TASK OBJECTIVE :: Reproduce exactly the lines of the material beneath, from the line that contains "a queer Indigenous" to the line that contains "Click Home icon in Solution Explorer toolbar", both included, and no other lines.

EXTRACTED MATERIAL ::

━━━━━━━━━━━━━━━━

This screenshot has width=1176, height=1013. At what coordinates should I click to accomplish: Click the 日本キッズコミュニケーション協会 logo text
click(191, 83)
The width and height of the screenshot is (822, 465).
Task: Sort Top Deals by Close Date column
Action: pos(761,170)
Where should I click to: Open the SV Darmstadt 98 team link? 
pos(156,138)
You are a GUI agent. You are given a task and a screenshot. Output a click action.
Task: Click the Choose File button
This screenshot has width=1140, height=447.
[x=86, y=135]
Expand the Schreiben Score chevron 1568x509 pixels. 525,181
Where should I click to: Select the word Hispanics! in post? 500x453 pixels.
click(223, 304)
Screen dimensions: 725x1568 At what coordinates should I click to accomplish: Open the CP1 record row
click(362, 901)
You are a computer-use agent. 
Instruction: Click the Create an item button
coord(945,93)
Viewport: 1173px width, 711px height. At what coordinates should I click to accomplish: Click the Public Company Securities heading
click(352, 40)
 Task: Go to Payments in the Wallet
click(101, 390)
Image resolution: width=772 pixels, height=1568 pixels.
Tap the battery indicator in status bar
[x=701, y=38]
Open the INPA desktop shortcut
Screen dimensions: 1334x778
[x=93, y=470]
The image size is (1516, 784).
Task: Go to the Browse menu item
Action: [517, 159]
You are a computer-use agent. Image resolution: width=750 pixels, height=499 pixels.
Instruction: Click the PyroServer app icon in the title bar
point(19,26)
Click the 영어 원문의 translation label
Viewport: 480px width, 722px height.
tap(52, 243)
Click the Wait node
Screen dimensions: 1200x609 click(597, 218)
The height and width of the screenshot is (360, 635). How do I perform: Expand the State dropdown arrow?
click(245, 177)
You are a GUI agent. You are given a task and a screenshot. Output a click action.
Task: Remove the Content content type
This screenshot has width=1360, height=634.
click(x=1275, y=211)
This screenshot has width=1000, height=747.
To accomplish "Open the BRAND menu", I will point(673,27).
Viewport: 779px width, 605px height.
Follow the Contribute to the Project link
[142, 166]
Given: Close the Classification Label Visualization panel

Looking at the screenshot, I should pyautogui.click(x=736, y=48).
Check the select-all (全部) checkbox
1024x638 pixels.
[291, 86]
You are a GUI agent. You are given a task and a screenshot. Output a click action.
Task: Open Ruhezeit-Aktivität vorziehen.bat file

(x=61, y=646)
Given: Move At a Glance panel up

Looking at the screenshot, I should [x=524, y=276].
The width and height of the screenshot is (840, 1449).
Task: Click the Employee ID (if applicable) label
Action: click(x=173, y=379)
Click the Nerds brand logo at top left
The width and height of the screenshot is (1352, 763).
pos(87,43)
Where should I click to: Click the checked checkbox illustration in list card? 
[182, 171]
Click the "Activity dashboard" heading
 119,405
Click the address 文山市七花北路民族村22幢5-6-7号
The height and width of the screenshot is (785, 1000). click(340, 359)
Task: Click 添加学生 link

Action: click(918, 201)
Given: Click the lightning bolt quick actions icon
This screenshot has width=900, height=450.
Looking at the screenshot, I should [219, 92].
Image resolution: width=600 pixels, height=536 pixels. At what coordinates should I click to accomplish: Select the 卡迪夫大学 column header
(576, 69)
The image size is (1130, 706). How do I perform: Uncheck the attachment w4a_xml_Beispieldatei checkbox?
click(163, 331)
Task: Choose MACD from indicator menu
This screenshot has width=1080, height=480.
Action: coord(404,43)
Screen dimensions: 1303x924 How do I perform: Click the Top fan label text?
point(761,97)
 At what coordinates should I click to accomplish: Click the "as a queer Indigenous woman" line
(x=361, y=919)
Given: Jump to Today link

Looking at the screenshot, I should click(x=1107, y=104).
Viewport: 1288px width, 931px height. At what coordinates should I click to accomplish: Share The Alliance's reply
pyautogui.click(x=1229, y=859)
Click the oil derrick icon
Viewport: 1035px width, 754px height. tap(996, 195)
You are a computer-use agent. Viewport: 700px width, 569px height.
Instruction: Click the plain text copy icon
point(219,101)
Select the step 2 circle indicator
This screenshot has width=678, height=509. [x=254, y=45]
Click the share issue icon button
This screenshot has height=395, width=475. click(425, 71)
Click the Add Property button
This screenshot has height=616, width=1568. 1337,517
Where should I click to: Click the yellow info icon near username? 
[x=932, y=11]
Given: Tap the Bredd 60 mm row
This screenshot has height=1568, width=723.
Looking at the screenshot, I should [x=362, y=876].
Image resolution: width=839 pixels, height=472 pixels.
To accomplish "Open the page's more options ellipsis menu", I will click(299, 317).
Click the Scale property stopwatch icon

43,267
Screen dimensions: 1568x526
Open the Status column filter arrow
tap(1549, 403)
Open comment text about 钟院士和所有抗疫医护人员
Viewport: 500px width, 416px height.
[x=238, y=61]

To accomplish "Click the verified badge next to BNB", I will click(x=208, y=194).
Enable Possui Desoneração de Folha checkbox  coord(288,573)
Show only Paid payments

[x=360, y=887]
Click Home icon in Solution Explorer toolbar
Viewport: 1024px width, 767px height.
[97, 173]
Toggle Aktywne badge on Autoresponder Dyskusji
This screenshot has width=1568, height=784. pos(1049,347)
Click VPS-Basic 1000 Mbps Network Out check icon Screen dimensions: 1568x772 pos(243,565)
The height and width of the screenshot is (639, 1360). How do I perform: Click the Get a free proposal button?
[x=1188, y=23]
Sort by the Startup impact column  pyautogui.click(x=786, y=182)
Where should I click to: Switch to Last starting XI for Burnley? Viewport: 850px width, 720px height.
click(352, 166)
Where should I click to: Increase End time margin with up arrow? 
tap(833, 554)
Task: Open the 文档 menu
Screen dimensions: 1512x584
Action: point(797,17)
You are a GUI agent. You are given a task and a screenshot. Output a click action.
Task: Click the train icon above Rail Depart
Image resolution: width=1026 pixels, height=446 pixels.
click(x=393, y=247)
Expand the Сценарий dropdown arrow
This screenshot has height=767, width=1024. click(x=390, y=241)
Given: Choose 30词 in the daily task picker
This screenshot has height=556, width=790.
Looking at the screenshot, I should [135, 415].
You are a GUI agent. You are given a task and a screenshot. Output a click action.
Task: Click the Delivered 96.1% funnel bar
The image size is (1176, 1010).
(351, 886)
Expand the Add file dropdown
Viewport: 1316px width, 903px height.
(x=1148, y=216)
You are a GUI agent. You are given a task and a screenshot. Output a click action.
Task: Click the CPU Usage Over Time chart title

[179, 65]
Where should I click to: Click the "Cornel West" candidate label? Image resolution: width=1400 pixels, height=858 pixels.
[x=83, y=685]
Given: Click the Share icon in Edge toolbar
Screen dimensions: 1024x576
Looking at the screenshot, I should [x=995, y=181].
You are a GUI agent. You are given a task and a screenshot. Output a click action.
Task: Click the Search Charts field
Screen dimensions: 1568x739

━━━━━━━━━━━━━━━━

TASK RESULT ::
 At what coordinates should I click to accomplish: Click the "as a queer Indigenous woman" line
(x=361, y=919)
Given: Jump to Today link

Looking at the screenshot, I should click(x=1107, y=104).
Viewport: 1288px width, 931px height. At what coordinates should I click to accomplish: Share The Alliance's reply
pyautogui.click(x=1229, y=859)
Click the oil derrick icon
Viewport: 1035px width, 754px height. tap(996, 195)
You are a computer-use agent. Viewport: 700px width, 569px height.
Instruction: Click the plain text copy icon
point(219,101)
Select the step 2 circle indicator
This screenshot has width=678, height=509. [x=254, y=45]
Click the share issue icon button
This screenshot has height=395, width=475. click(425, 71)
Click the Add Property button
This screenshot has height=616, width=1568. 1337,517
Where should I click to: Click the yellow info icon near username? 
[x=932, y=11]
Given: Tap the Bredd 60 mm row
This screenshot has height=1568, width=723.
Looking at the screenshot, I should [x=362, y=876].
Image resolution: width=839 pixels, height=472 pixels.
To accomplish "Open the page's more options ellipsis menu", I will click(299, 317).
Click the Scale property stopwatch icon

43,267
Screen dimensions: 1568x526
Open the Status column filter arrow
tap(1549, 403)
Open comment text about 钟院士和所有抗疫医护人员
Viewport: 500px width, 416px height.
[x=238, y=61]

To accomplish "Click the verified badge next to BNB", I will click(x=208, y=194).
Enable Possui Desoneração de Folha checkbox  coord(288,573)
Show only Paid payments

[x=360, y=887]
Click Home icon in Solution Explorer toolbar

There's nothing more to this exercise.